With flats I've had luck scoring either side with one of the little cutting disks then snapping it against the corner of a table.

Sent from my LG-P930 using Tapatalk 2


----------



## Kazaam (Nov 8, 2013)

I either snap it or bite small pieces off for slings.


----------



## viper69 (Nov 8, 2013)

MatthewM1 said:


> With flats I've had luck scoring either side with one of the little cutting disks then snapping it against the corner of a table.
> 
> Sent from my LG-P930 using Tapatalk 2


Thanks I wasn't sure if it would work, do you recall what cutting disks you used? Was it one of those minicircular saw blades or those gray or brick red disks?

---------- Post added 11-08-2013 at 04:45 AM ----------




Kazaam said:


> I either snap it or bite small pieces off for slings.


Hahha...Ya know I could use my mouth haha, I'm asking about a Dremel specifically :biggrin:


----------



## Introvertebrate (Nov 8, 2013)

I'd be more inclined to use a Dremel cutting wheel for small thickness items like music wire.  For wood, you might be better off with your coping saw, or a hack saw.


----------



## viper69 (Nov 8, 2013)

The coping saw works fine, it just takes a too long.

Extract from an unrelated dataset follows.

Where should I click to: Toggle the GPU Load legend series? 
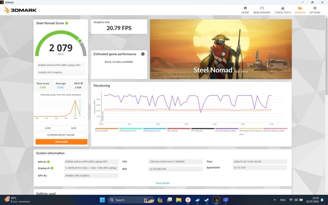point(179,130)
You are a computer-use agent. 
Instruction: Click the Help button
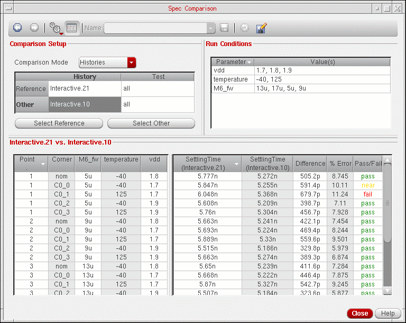point(388,313)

I thought if I could use a Dremel, not necessarily to cut all the way through on thick pieces, but to get the cutting going FASTER, then using the coping saw would go faster too.


----------



## Introvertebrate (Nov 8, 2013)

Then I would just use the largest diameter cutting disc you can find.  If you cut part way through the wood from both sides, you can probably crack it pretty easily.


----------



## MatthewM1 (Nov 8, 2013)

I use the brick red discs doesn't matter which size really

Sent from my LG-P930 using Tapatalk 2


----------



## viper69 (Nov 8, 2013)

MatthewM1 said:


> I use the brick red discs doesn't matter which size really
> 
> Sent from my LG-P930 using Tapatalk 2


Thanks a lot !


----------



## catfishrod69 (Nov 8, 2013)

Personally i just use a straight edged razor, and score it on both sides, then snap it.


----------



## viper69 (Nov 8, 2013)

I tried that Catfish, razor never works well for my purpose. I really can't do that because I like to cut cork bark "strips"


----------



## Kazaam (Nov 15, 2013)

Have you considered slicing them with a katana yet?


----------



## rockcrawler (Nov 15, 2013)

I use a very sharp utility knife and then snap the bark.  I think a dremel would work fine.


----------



## xTimx (Nov 16, 2013)

catfishrod69 said:


> Personally i just use a straight edged razor, and score it on both sides, then snap it.


i'm with catfish on this one,  if you're using a dremel or a saw, you're just creating alot of saw dust.   i score mine with a razor, with the sharpest blades,  then i get channel locks and use the leverage of the locks to snap the bark. or if the piece is too big i use the edge of a table.


----------



## MatthewM1 (Nov 16, 2013)

After reading everyone's posts I tried scoring it with a razor and snapping it last night and it was much easier/cleaner than the dremel was

Sent from my LG-P930 using Tapatalk 2


----------



## viper69 (Nov 16, 2013)

I don't think you guys have any idea of the pieces I'm cutting. Hm....imagine a piece of cork bark, and cutting it in slices so you end up with pieces about the length of a strip of bacon and about as thick.   That's why I use a coping saw. I wasn't looking to cut it for big pieces, chunky pieces.


----------